Thinking About Authorities Who May Be Responsible for Implementing The Great Cannon
Even for the GFW, it is difficult to pinpoint the precise authorities behind its deployment, or its operators and origins. This makes understanding the origins of the GC equally challenging. However, some clues are available. For example, the shared source code and co-location between the GFW and GC suggest that the GC could have been developed within the same institutional framework as the GFW. We might therefore draw further insight into the GC by assessing what we know about the GFW.
Some reports characterize the GFW as an element of China’s “Golden Shield” project,48 under the authority of the Ministry of Public Security. However, unverified insider information ‘leaked’ online suggests that the GFW was developed within a separate entity: the “National Computer Network and Information Security Management Center” (国家计算机网络与信息安全管理中心) (hereafter, “the Center”).49 Little is publicly known about the Center. It appears to bear close relationship50 to the National Computer Network Emergency Response Technical Team/Coordination Center of China (CNCERT/CC) run by the Ministry of Industry and Information Technology (MIIT) — indeed, the listed address for CNCERT/CC is the same as that of the Center as indicated on its patent applications — and the former National Network and Information Security Coordination Team,51 a subcommittee of the State Informatization Leading Group subsumed by the CILG in 2014.52 Notably, “MIIT also regulates China’s six Internet service providers (ISPs), which in turn are expected to monitor and filter content on their networks according to censorship guidelines established by the State Council Information Office and the SIIO.”53 Those ISPs include China Telecom and China Unicom, on the links of which we co-located the GFW and GC (see above).
It is unknown whether the GFW and/or the GC are in fact maintained (or may have been developed in whole or in part) by the National Computer Network and Information Security Management Center.
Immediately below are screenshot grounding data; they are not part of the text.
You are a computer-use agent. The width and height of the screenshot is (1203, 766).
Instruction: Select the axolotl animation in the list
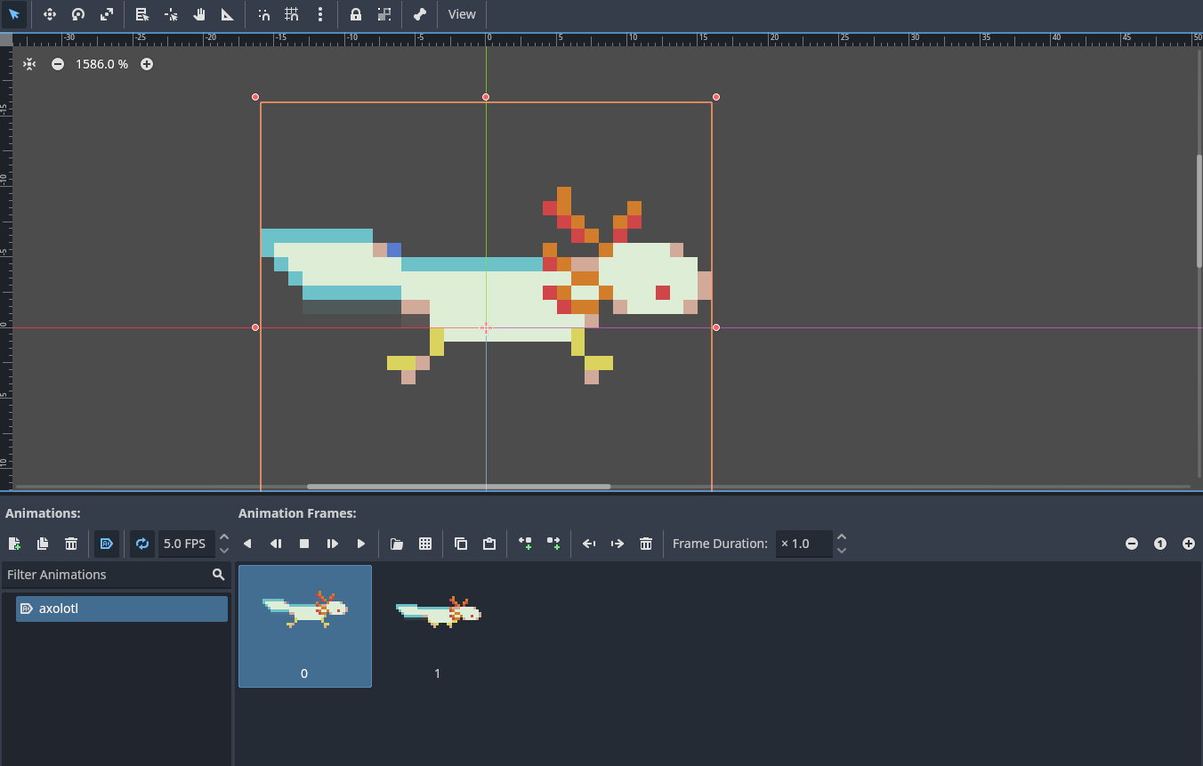(122, 609)
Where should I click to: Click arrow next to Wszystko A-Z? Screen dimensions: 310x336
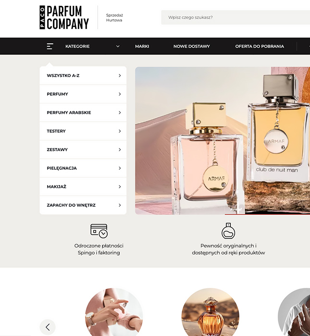120,75
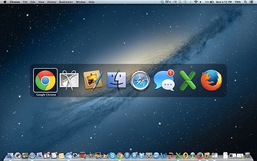
Task: Open Notification Center list icon
Action: (x=251, y=2)
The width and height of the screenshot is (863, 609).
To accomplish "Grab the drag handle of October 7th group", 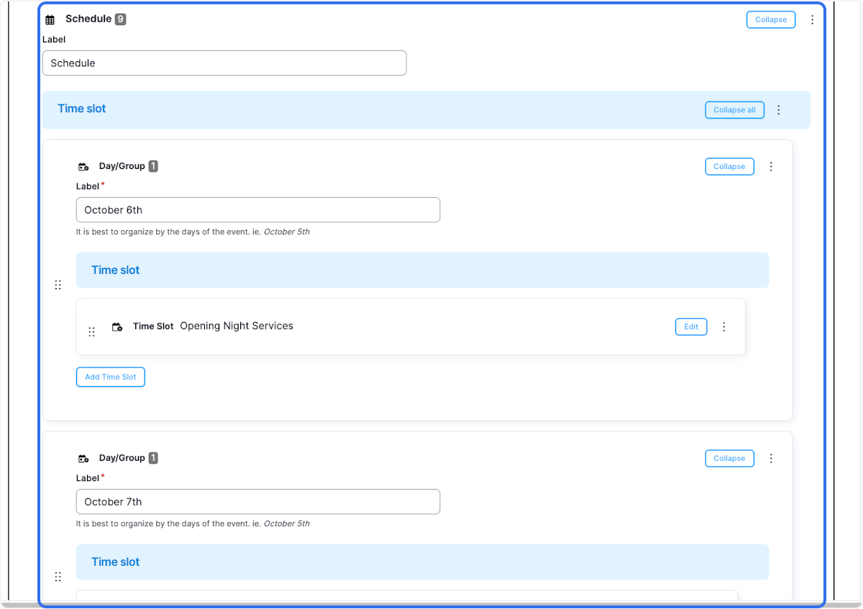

However, patent applications filed by this entity, taken together, appear to indicate a mandate for large scale network surveillance, filtering, and defense. The Center has filed nearly 100 patent applications,54 for designs such as “Method for detecting unexpected hot topics in Chinese microblogs;” “Method and system for recognizing Tibetan dialects;” “Website classifying method;” “Method and system for intelligent monitoring and analyzing under cloud computing;” “Method and device for managing global indexes of mass structured log data;” “Method, device and system for traffic monitoring and switching;” “Image searching/matching method and system for the same;” and “Internet basic information management system” (this last “comprises a national-level management sub-system, a provincial management sub-system and an enterprise management sub-system” that “can perform effective supervision on the Internet basic information throughout the country”). Moreover, according to state media, during the time of the GFW’s development the so-called “father of the Great Firewall,” Fang Binxing, was employed at CNCERT/CC,55 an entity that appears closely tied to the Center.56 Fang is likewise listed as an inventor on a 2008 patent application by the Center, indicating some collaboration with the Center prior to that point.
While we cannot determine the exact role played by the Center, the patent documentation and the Center itself require further research and analysis to determine whether they are relevant to operation of the GC, or present other human rights-related concerns.
Section 6: Concluding Remarks: The Capability for Targeted Exploitation by China
We conclude with some remarks about the precedent set by China in the use of the GC and outline further implications for targeted exploitation.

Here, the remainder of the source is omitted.